Scottish mathematician (1921–2007)

Andrew Ronald Mitchell (22 June 1921 – 22 November 2007) was a British applied mathematician and numerical analyst. He was a professor of mathematics at the University of St Andrews, Dundee, Scotland. He was known for his contributions to the field of numerical analysis of partial differential equations in general and finite difference method and finite element method in particular. Mitchell has authored several influential books on numerical solution of partial differential equations, including "The Finite Element Analysis in Partial Differential Equations" with Richard Wait and "The Finite Difference Method in Partial Differential Equations" with David F. Griffiths.

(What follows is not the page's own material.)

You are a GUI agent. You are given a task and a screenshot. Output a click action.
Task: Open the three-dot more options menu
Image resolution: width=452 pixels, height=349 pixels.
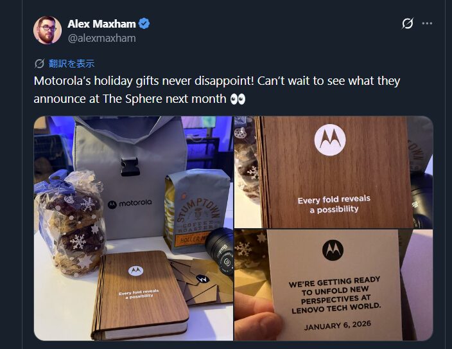[x=427, y=23]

==Early life and education==
Mitchell was born in Dundee, Scotland, on 22 June 1921. His father was a blacksmith. Mitchell went to school at Morgan Academy, Dundee. He played football at school and was invited to sign for North End Junior Football Club in Dundee. He left Morgan Academy in 1938 after receiving a scholarships through the school to do a mathematics degree in the University College, Dundee. He graduated with First Class Honours in 1942, and was called up and sent to the wartime Ministry of Aircraft Production in London, where he remained until after the end of the war. While he was in London, he continued to play football during the war, turning out a few times for Chelsea. After the war he played for a number of Scottish clubs including St Johnstone, East Fife, Brechin City before ending his playing career at Berwick Rangers in 1955.